A defined place in a system where materials or products are recorded as stored and available, typically for issue, transfer, or shipment.
An **inventory location** is a defined place in a business or manufacturing system where materials, components, or finished products are recorded as being stored and available for future use, transfer, or shipment. It is a logical or physical identifier used to track stock quantities and movements.
In most ERP, WMS, and MES implementations, inventory locations enable accurate stockkeeping, valuation, and traceability by associating each unit or batch of material with a unique storage reference.
Inventory locations commonly:
– Represent **storage** rather than active processing (e.g., warehouse, bulk tank, cold room, finished goods rack)
– Are treated as **available inventory** for planning, allocation, and picking, subject to status (e.g., released, quarantined)
– Hold **discrete quantities** of material or product, often by item, lot/batch, and sometimes by serial number
– Support **transactions** such as receipts, issues, transfers, cycle counts, and adjustments
Inventory locations may be modeled at different levels of granularity, for example:
– Site or plant
– Warehouse or stockroom
– Zone or area within a warehouse
– Aisle, rack, shelf, or bin
– Tank, silo, tote, or cage
In regulated or traceability-sensitive manufacturing, inventory locations are used to:
– Record where raw materials, intermediates, and finished products are stored at any point in time
– Separate materials by **quality or release status** (e.g., quarantine, released, rejected)
– Support **material genealogy and traceability** by linking lots/batches to specific storage points
– Provide clear **boundaries between production and warehousing**, even when physically close
An inventory location in MES or ERP is often linked to costing (e.g., valuation by warehouse) and planning (e.g., available-to-promise from a specific warehouse).
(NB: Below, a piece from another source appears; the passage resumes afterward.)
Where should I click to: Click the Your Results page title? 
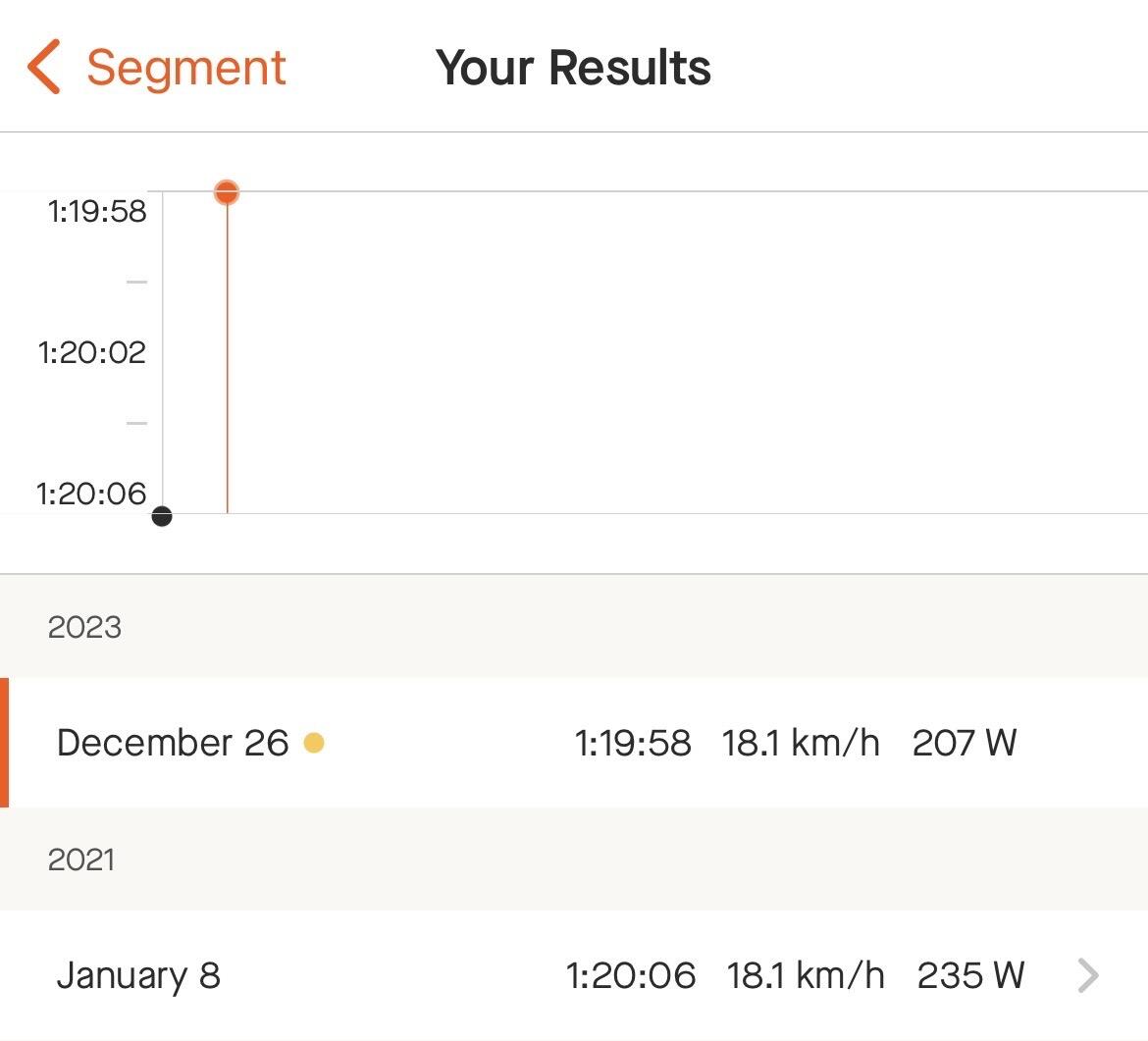click(573, 68)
In manufacturing systems, it is important to distinguish **inventory locations** from **work-in-process (WIP) locations**:
– **Inventory location**
– Represents storage where material is **not actively undergoing a processing step**
– Material is considered **stock** and may be available for use or shipment (subject to status)
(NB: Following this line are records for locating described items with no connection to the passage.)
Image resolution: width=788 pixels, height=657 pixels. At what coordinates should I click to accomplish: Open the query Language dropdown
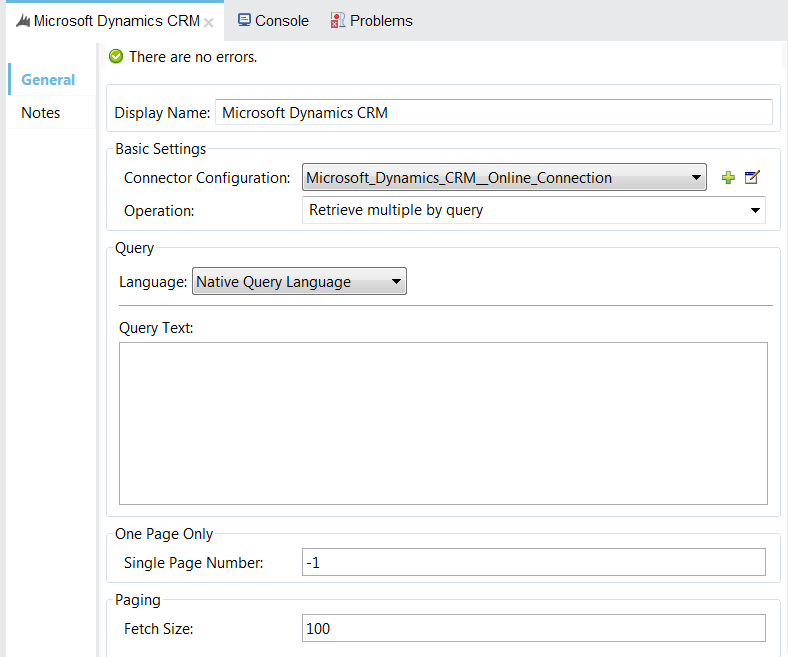[299, 282]
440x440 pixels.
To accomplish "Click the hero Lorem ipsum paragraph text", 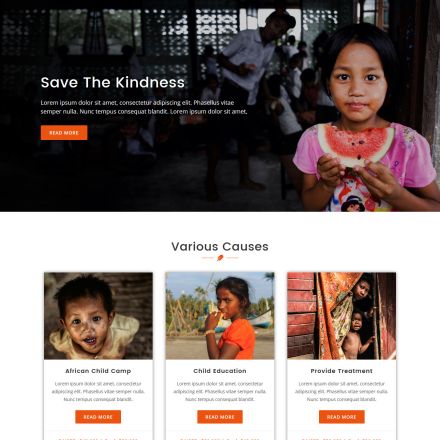I will click(x=144, y=107).

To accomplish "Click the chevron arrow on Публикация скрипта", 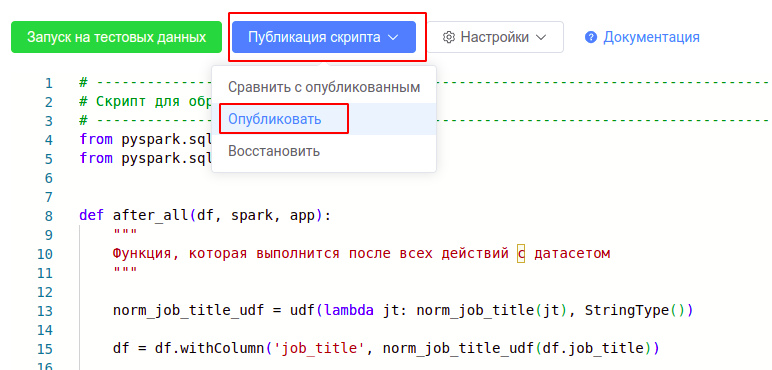I will (x=393, y=38).
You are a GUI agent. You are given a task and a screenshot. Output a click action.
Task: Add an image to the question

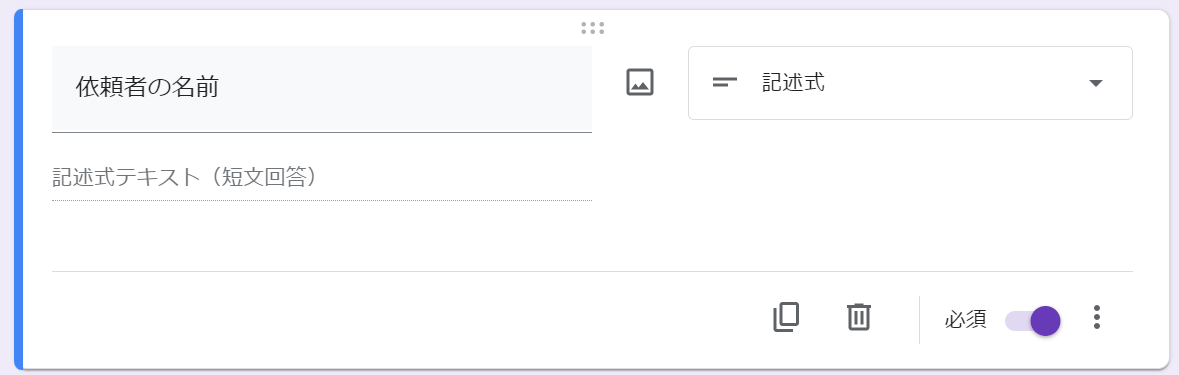[640, 83]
– Typical examples: raw material warehouse bins, finished goods racks, bulk storage tanks
– **WIP location**
– Represents where a unit, batch, or order is **currently being processed** or queued for the next step
– Material is typically **not treated as general inventory** for picking or sales
– Typical examples: filling line, blending vessel, packaging station, curing oven
In practice, confusion arises when a physical area serves both as temporary storage and as an active processing point. In such cases, systems may model separate WIP and inventory locations, even if they are physically adjacent, to preserve clear costing and traceability.
Within MES and integrated MES–ERP landscapes:
– An inventory location in MES may map to one or more **ERP storage locations or bins**.
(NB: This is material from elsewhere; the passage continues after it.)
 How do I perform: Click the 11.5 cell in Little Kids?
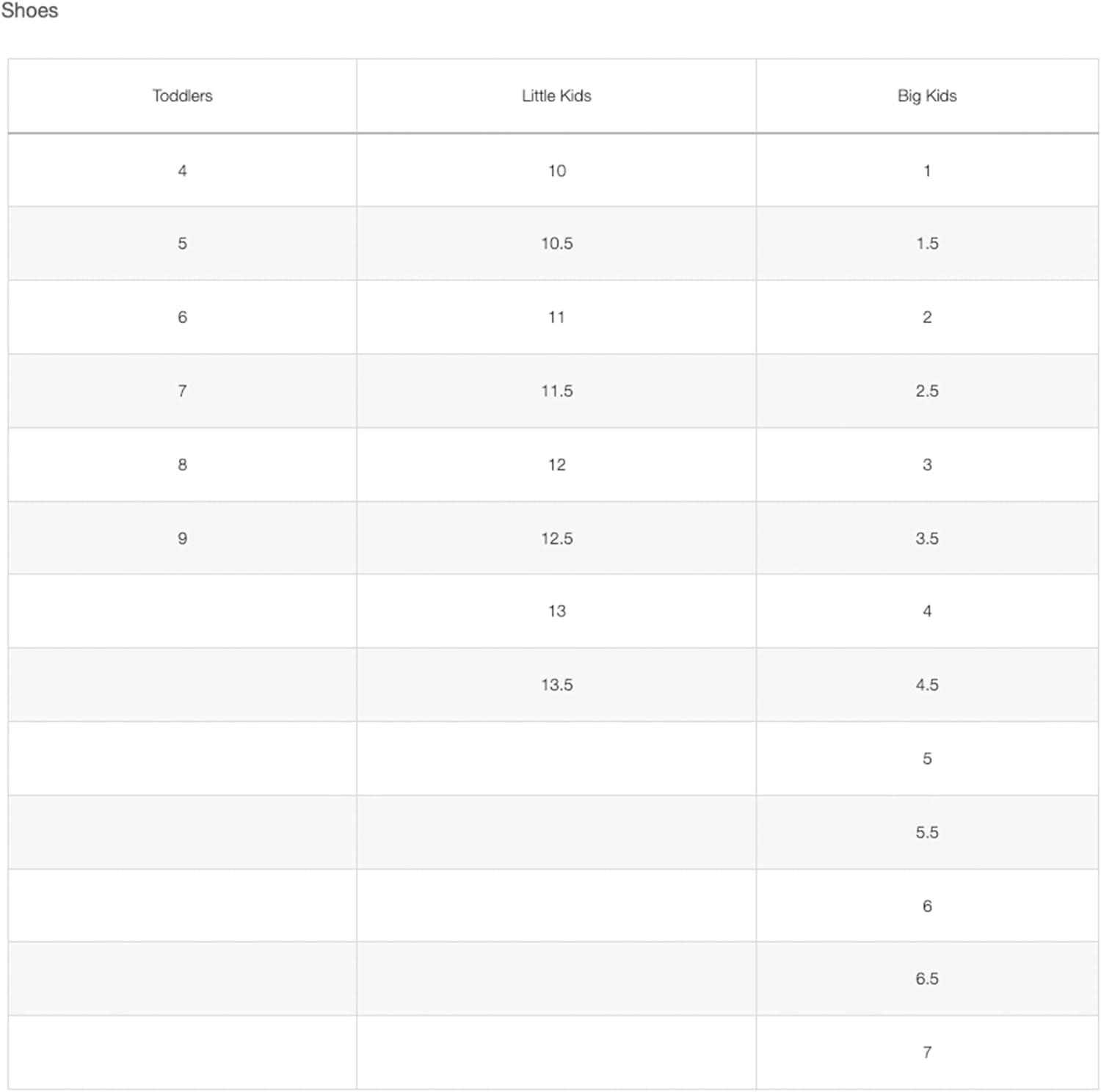pos(556,391)
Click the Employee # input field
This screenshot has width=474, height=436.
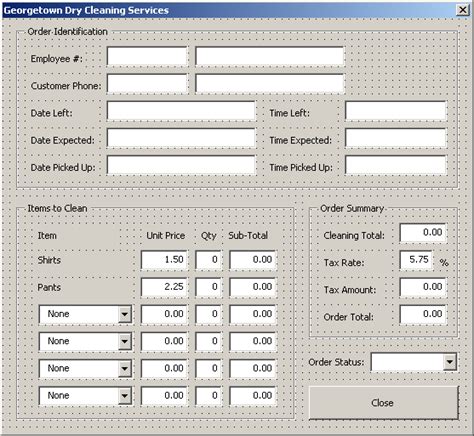(147, 56)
– Transfers between inventory locations (e.g., from quarantine to released warehouse) are often distinct transactions from **WIP movements** (e.g., from mixing to filling).
– Clear use of inventory versus WIP locations affects **lot traceability, material consumption posting, and collaboration with quality systems**.
Poorly differentiated modeling—such as using a single location to represent both storage and processing—can make it harder to reconstruct where material was stored versus where it was actively transformed.
Points of frequent confusion include:
– **Inventory location vs. physical space**: A single physical room may be represented by multiple inventory locations (e.g., different quality statuses or temperature zones), or one inventory location may span multiple nearby shelves.
– **Inventory location vs. storage condition**: Storage conditions (cold, frozen, flammable cabinet) are attributes or constraints; the inventory location is the identifier used by the system to track stock.
– **Inventory location vs. cost center or work center**: Cost centers and work centers represent organizational or processing entities; inventory locations represent where stock is recorded as stored.
Inventory locations do **not** describe the manufacturing process itself; they describe where material resides when it is not actively being transformed.